You may not believe THAT a deity of some sort exists. But you're fully open to the possibility that a deity could exist. That it could be of one particular religion, and that any one of these religions could be true. That your own decision to be an atheist could be a stupid one.
In principle, what you're calling atheism entails all of the above possibilities.
And don't you even try to tell me the possibilities are unlikely. You haven't done the math on them.
Atheism and agnosticism are NOT mutually exclusive positions. The vast majority of atheists do not claim to know, with absolute certainty, that a god does not exist.
Atheism is a position that concerns lack BELIEF.
Agnosticism is a position that concerns what is unknown or unknowable.
Belief is the physiological state in which one accepts a premise or proposition to be true. There are only 2 positions: either one accepts the premise that a god exists is true, or they don't accept it. If one accepts the premise that a god exists is true, they are a theist. ANYTHING else is atheism.

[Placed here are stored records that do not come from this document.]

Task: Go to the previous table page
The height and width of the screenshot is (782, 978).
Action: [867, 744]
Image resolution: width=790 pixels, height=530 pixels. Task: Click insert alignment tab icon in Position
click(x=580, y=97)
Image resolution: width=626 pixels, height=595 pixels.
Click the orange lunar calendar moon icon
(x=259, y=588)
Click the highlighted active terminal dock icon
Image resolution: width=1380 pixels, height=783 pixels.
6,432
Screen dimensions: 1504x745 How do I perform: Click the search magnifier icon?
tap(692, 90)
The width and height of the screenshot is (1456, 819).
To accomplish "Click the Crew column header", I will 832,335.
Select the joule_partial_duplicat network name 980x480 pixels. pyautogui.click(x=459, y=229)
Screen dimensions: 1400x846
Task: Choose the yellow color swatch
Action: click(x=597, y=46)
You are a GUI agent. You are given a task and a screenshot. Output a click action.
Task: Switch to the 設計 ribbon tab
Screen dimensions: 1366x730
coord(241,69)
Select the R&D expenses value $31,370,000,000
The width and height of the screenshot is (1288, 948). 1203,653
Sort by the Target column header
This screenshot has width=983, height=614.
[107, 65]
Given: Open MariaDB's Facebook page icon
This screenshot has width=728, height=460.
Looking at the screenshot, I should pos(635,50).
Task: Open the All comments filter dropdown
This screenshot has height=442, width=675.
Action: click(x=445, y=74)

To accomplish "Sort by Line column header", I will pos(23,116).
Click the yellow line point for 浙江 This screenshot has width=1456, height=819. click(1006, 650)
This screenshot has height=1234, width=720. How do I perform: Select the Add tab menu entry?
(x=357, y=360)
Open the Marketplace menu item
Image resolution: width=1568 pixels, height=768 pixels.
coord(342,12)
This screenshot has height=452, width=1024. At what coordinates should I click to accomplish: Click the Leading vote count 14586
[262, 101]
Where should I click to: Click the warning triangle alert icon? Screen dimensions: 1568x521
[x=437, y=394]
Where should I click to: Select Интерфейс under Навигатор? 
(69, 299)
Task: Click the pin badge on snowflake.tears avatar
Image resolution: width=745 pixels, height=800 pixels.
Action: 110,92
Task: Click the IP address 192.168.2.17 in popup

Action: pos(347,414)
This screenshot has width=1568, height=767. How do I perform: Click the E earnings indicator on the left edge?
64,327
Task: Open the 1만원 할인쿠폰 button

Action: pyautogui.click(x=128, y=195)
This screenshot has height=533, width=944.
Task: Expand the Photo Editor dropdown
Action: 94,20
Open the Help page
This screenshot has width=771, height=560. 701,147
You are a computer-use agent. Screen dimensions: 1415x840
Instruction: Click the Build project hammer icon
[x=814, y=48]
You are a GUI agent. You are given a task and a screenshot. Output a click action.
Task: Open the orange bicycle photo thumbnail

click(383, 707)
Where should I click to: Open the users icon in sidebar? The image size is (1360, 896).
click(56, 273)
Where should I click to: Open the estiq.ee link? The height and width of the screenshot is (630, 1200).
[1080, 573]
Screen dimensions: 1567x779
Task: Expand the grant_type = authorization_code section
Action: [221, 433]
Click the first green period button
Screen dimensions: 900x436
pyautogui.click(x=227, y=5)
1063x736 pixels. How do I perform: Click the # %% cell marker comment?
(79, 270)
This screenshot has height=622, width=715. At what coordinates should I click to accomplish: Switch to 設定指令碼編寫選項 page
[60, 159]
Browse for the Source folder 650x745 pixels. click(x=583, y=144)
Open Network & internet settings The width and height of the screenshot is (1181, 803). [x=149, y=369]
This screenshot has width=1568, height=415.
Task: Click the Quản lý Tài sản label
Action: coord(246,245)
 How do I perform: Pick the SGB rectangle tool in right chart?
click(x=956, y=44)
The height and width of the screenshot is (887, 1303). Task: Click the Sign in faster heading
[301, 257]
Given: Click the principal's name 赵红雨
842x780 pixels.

Atheism for most atheists is a provisional position, not a dogmatic one. My atheism will continue as long as there continues to be insufficient evidence and reasoned argument to support the claim that a god exists. I am open to the possibility that a god exists.
You'd believe if you just opened your heart" is a terrible argument for religion. It's basically saying, "If you bias yourself enough, you can convince yourself that this is true." If religion were true, people wouldn't need faith to believe it -- it would be supported by good evidence.